Except that, oddly, of all the rides I’d been on that day, this one turned out to be the scariest. It could have been because the chains looked a whole lot sturdier from way down below. Could have been because the chairs themselves looked a whole lot sturdier from way down below. Could have been the unsettling, vaguely Satanic, groans-from-hell sound emanating from the machinery as we swiveled ever faster and faster. Could have been that it was the last ride of the day, and my amusement park courage was all used up. Or maybe it was the thought that came to me whilst swivelling around on the ride. Because as it rotated faster and faster (and Patrick, as evidenced by the sundry whoops he let out from his nearbly chair, was becoming happier and happier), all I could think about was what would happen if somehow a terrible accident happened, and I got flung clear into a treetop or further, and didn’t make it. What would my daughter do? I didn’t imagine anything terrible befalling Patrick, probably because I simply couldn’t abide the notion of lightening striking twice like that in the same immediate family. But I did think about something happening to me — or, more precisely, my one chair or my set of suspending chains — and mainly I thought of my daughter. And I realized: Wow. I am a parent now. I really am a parent.

Of course I had ample opportunity to realize I was a parent many times over during the previous ten months. Like say for example, all day long every day, and punctuating every night. But those moments of parental realization were the kind that came as I was responding to daily and hourly exigencies. They were specific, and activity-based. All the new things I was learning how to do.
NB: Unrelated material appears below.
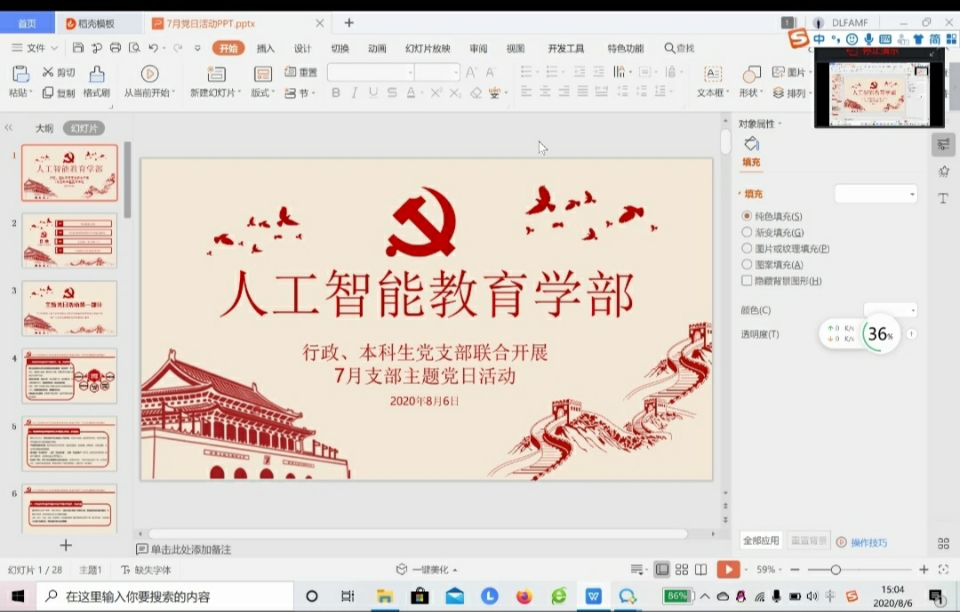
Task: Open the Shapes (形状) tool
Action: pos(751,75)
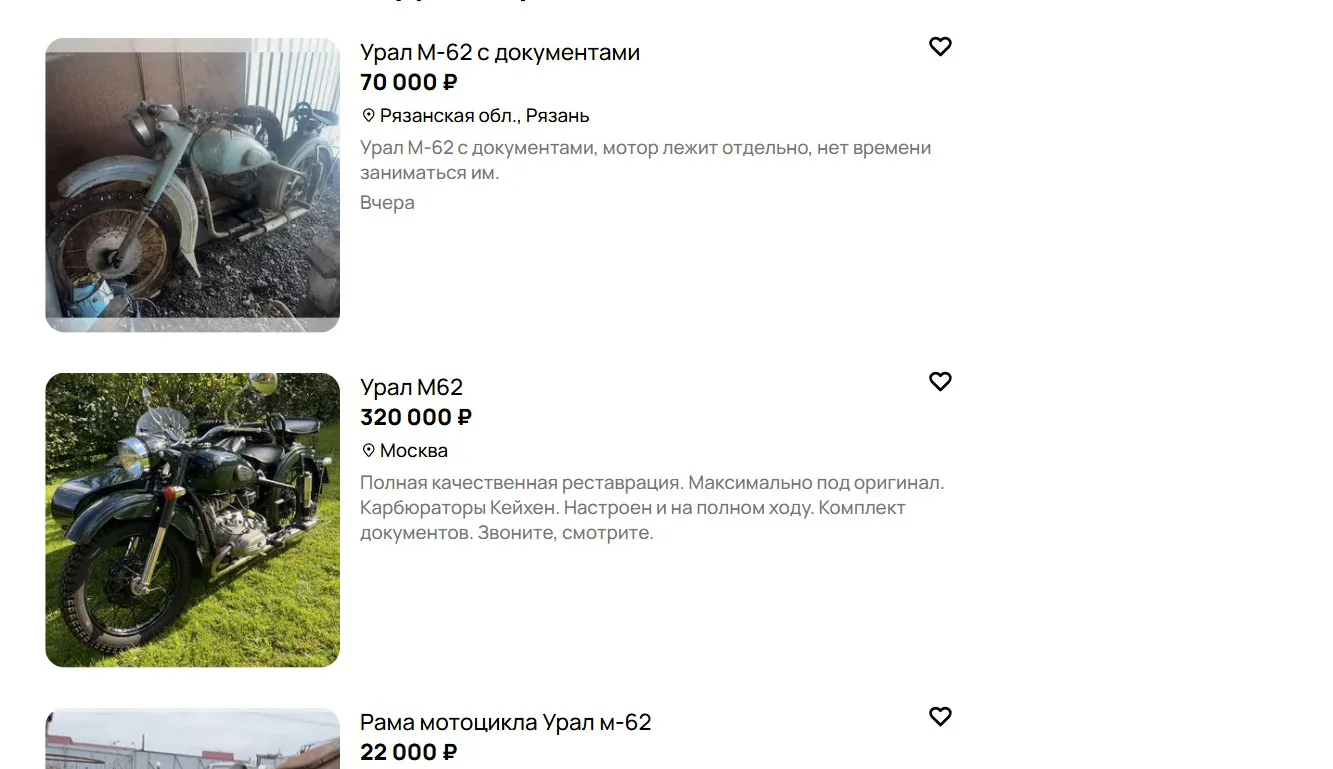Add the 320 000 ₽ Урал М62 to favorites
The width and height of the screenshot is (1333, 769).
(940, 382)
All the emotional skills I was learning to draw upon. On that late afternoon on that swing chair, I had the opportunity to feel a brand new, overarching kind of feeling, and at a visceral level: my life is now worth something new to me, because of its supreme worth to another. I cannot die early, I thought to myself, because my daughter needs me to outlive her childhood.

There I was, watching the buildings and the people down below and the treetops all blur past me, at a 30 degree angle, realizing: I need to stay here. I need to remain alive, and for a good long time, for at least as long as my mom lasted (thirty years into my life); ideally longer. When the healthy fear of the shabby swing chair machinery began to well up in me, prompted, I’m sure, by increasing Satanic groans, I took long, slow, deep breaths, and then exhaled them in love to Patrick. Thought: in these moments, he is simply alive, swirling on the ride, and that is bringing happiness to him, and that is good. I had no choice but to trust in the machinery for the duration of the ride.
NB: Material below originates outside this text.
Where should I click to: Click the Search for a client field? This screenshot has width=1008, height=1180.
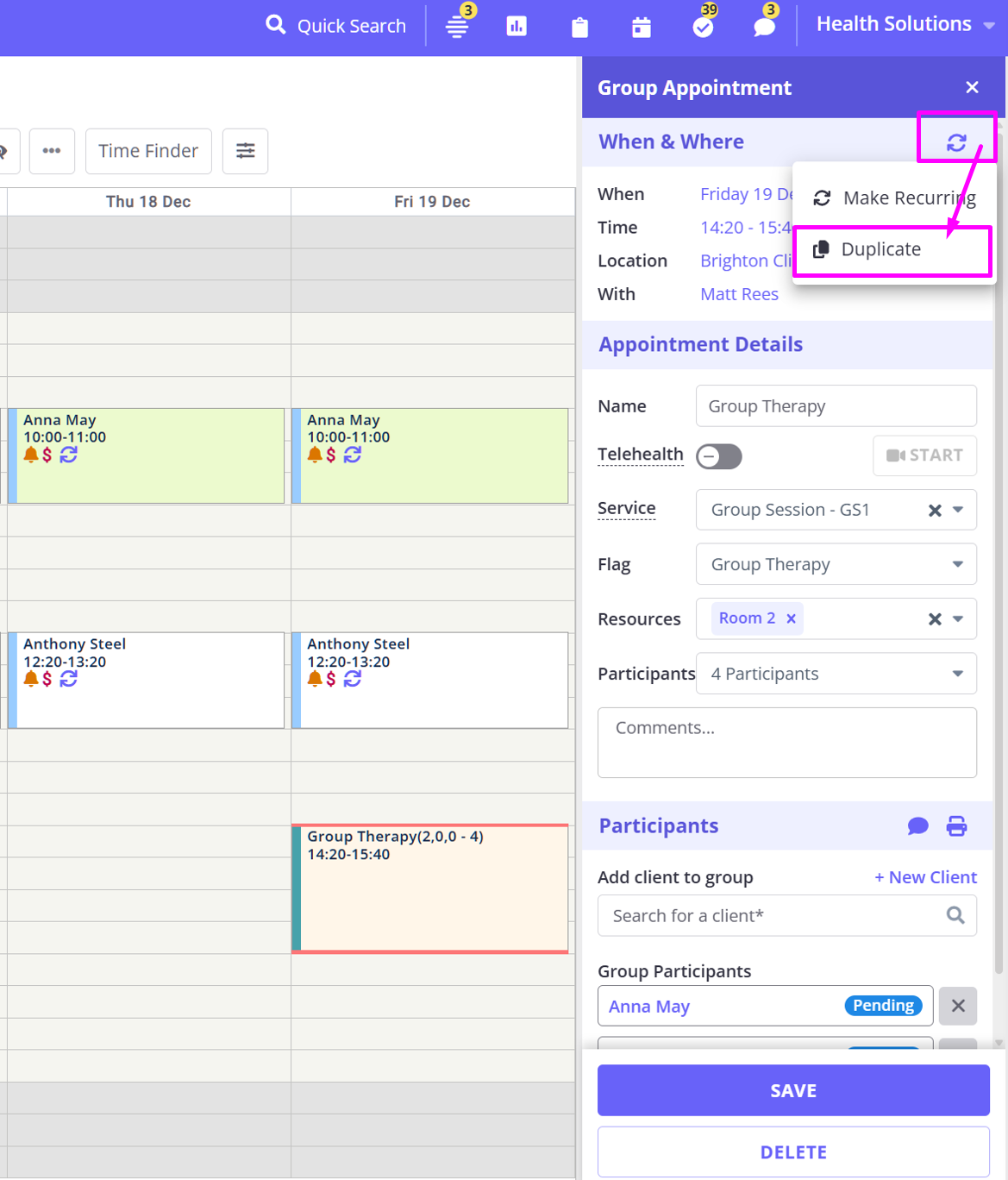pos(772,915)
When I got off, I squeezed Patrick around the shoulders, then made a beeline for my daughter, by then a moist lump of warm clay in the stroller. Patrick turned around and took another ride with my beloved now as his wingman. (As it happens, when she returned, she reported the same striking realization.)

Since that afternoon I have been aware of these cautionary thoughts whenever they come — that I must be more careful than usual, say, on my bike, zipping home from work, contemplating a burst of speed through a yellow light. I drive more carefully, when I drive. I drink pomegranate juice, for the anti-oxidants. For my kids. Things are different now.